Norwegian barrister (1920–2014)

Annæus Schjødt (13 February 1920 - 4 November 2014) was a Norwegian barrister.

==Personal life==
He was born in Aker as a son of Annæus Schjødt (1888–1972) and Hedevig Schjødt, née Petersen (1892–1966). He was a grandson of Attorney General Annæus J. Schjødt. His sister Karen Hedevig Schjødt married chief physician Thorstein Guthe. From 1947 to 1965 he was married to Sissel Anker Olsen (1927–1987), a daughter of Kristofer Anker Olsen and sister of Sossen Krohg. From 1968 to 1976 he was married to Grethe Buck, a daughter of Bertel Otto Steen and Bodil Braathen. After their divorce in 1976, he married Mossad agent Sylvia Rafael (1937–2005) whom he had defended in 1974 for her participation in the Lillehammer affair. He died aged 94 on 4 November 2014.

==Career==
He took the examen artium at Riis in 1938 and the cand.jur. degree in 1947. In between he served four years in the air force during the Second World War, in the UK and Canada. He served for two years in No. 331 Squadron RAF. He was decorated with the War Medal, the Defence Medal 1940–1945 and the Haakon VII 70th Anniversary Medal.

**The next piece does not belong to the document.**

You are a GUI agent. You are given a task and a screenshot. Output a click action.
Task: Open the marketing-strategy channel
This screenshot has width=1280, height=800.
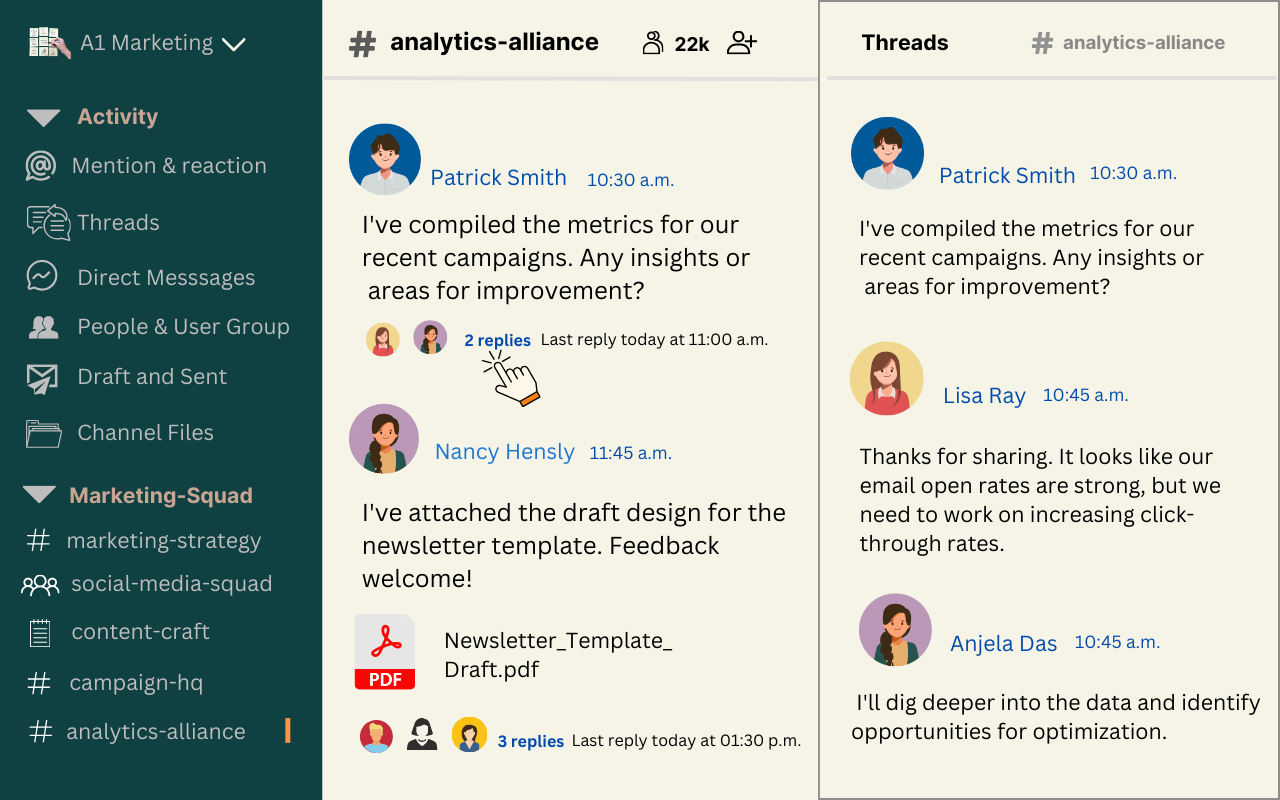163,541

He worked as a deputy judge in 1948. He became a junior solicitor in his father's law firm in 1949 and became partner in 1951. From 1953 he was a barrister with access to work with Supreme Court cases. He is especially known for working with the Lillehammer case in 1974, where he defended his future wife Sylvia Rafael. He is also known from several libel cases. He was also chairman of Hjemmet, Knaben Molybdængruber and Braathens SAFE, and a board member of the Norwegian Bar Association, Wittusen & Jensen, Elektrokontakt, Schibstedgruppen, Bertel O. Steen, Ingeniør F. Selmer, Tostrupgaarden, Hotel Bristol, A. Johnson & Co., Avon Rubber, Rank Xerox, Forsikringsselskapet Minerva and Forsikringsselskapet Viking. He retired in 1992, and moved to Pretoria, South Africa with his wife. She died in 2005, and Schjødt moved back to Norway in 2006.